▶ **Excerpts from a dataset**
——————————
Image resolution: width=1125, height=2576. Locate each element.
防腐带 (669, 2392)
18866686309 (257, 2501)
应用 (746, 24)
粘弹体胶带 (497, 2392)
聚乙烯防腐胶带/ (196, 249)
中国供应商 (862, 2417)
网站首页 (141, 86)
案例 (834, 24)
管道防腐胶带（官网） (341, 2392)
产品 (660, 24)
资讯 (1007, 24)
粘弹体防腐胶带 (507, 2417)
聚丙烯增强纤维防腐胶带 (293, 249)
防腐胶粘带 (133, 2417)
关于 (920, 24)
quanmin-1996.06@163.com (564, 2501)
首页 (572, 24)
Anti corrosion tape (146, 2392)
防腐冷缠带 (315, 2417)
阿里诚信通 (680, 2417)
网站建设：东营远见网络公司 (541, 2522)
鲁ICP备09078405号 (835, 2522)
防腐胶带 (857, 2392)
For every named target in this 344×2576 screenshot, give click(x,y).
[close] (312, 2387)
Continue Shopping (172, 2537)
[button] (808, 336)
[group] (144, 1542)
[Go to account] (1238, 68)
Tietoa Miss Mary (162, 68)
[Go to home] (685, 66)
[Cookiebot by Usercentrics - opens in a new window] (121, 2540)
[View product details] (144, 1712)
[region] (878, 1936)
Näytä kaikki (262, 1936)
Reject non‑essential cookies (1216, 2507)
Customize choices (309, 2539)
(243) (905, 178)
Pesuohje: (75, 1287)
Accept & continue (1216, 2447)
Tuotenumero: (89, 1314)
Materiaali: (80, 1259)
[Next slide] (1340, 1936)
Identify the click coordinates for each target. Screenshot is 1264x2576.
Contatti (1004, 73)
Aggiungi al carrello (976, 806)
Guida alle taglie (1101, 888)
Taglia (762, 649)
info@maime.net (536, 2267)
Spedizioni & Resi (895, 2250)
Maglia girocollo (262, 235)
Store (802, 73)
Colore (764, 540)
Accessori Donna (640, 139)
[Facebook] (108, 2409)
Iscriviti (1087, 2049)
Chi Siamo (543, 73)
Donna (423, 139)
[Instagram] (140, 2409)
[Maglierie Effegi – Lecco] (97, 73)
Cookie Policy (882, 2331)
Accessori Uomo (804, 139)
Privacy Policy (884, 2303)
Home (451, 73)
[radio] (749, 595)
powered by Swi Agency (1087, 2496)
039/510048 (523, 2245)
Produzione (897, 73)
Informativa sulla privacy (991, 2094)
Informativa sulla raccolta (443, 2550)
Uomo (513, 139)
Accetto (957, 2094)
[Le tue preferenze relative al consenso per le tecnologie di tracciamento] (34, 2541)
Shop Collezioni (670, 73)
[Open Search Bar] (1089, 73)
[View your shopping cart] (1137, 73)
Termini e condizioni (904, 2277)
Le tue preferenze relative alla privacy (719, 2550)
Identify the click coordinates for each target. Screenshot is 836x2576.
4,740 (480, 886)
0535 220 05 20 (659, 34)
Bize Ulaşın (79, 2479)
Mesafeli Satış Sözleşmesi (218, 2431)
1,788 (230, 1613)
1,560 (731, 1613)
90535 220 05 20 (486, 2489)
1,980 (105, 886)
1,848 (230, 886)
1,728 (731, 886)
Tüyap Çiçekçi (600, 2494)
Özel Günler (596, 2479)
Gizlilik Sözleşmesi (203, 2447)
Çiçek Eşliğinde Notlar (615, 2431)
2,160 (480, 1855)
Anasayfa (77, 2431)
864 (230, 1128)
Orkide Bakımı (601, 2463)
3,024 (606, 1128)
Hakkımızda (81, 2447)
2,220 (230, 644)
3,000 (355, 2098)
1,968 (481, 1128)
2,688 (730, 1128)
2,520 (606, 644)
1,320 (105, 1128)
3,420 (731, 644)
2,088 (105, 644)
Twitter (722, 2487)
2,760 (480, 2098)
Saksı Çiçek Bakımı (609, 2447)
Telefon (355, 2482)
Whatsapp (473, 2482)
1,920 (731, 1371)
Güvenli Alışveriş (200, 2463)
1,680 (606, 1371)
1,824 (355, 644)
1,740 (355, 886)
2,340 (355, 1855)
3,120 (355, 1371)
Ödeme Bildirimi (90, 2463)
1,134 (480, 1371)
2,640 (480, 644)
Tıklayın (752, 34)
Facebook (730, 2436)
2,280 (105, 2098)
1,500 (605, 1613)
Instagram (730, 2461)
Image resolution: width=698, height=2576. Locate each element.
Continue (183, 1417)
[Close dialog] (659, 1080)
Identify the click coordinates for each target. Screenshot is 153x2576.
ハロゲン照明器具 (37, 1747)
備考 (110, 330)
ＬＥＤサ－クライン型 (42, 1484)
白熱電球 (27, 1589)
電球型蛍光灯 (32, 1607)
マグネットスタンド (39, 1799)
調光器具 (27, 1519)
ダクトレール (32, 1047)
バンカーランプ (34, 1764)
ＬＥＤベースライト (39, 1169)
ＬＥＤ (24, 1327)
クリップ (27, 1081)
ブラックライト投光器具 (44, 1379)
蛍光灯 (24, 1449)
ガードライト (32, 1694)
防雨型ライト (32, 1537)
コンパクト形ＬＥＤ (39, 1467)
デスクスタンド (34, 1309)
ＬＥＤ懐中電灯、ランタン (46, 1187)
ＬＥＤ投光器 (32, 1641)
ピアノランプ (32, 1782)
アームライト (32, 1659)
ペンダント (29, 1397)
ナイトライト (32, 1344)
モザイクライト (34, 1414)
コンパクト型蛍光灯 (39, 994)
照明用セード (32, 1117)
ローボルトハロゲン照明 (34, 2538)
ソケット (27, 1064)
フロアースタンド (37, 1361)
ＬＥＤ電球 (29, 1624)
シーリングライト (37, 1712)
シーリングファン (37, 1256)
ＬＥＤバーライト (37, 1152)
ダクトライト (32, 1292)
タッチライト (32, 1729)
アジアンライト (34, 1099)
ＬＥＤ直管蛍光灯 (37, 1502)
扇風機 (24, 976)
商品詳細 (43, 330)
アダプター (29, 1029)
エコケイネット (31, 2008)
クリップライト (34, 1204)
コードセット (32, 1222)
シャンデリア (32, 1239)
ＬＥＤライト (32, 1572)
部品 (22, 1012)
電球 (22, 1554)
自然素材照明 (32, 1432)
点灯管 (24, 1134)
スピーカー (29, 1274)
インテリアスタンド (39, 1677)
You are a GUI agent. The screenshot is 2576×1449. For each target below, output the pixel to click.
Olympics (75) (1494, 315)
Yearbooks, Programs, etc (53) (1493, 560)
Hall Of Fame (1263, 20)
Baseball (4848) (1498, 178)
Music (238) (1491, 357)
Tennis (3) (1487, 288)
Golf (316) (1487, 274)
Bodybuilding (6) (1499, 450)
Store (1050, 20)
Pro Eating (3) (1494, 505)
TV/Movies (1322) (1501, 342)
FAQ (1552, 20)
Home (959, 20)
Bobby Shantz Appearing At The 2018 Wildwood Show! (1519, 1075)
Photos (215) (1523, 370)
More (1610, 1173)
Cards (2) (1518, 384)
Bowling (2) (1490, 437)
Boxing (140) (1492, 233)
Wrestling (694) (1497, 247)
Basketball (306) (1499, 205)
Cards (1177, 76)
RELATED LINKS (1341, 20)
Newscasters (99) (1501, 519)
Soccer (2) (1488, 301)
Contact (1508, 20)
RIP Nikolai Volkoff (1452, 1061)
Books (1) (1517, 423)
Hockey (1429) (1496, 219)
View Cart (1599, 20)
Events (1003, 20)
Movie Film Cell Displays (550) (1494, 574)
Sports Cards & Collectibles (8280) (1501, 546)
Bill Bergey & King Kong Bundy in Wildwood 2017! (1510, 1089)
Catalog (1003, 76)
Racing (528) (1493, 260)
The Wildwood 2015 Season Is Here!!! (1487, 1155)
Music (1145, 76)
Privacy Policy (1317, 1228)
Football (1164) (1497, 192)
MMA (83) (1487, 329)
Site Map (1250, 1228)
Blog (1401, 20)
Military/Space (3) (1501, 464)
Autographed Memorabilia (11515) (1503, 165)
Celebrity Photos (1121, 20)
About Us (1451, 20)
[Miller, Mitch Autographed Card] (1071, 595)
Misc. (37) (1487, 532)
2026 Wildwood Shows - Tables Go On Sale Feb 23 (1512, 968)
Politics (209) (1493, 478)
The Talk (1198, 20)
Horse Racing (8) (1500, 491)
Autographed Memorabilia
——————————
▶ **REQUIREMENT**
Extract, please, the lines from the start of the entries above through the one with "阿里诚信通 (680, 2417)", both included, reproducing each exactly and adding nothing.

▶ **ANSWER FOR THE TASK**
Image resolution: width=1125, height=2576. Locate each element.
防腐带 (669, 2392)
18866686309 (257, 2501)
应用 (746, 24)
粘弹体胶带 (497, 2392)
聚乙烯防腐胶带/ (196, 249)
中国供应商 (862, 2417)
网站首页 (141, 86)
案例 (834, 24)
管道防腐胶带（官网） (341, 2392)
产品 (660, 24)
资讯 (1007, 24)
粘弹体防腐胶带 (507, 2417)
聚丙烯增强纤维防腐胶带 (293, 249)
防腐胶粘带 (133, 2417)
关于 (920, 24)
quanmin-1996.06@163.com (564, 2501)
首页 (572, 24)
Anti corrosion tape (146, 2392)
防腐冷缠带 (315, 2417)
阿里诚信通 (680, 2417)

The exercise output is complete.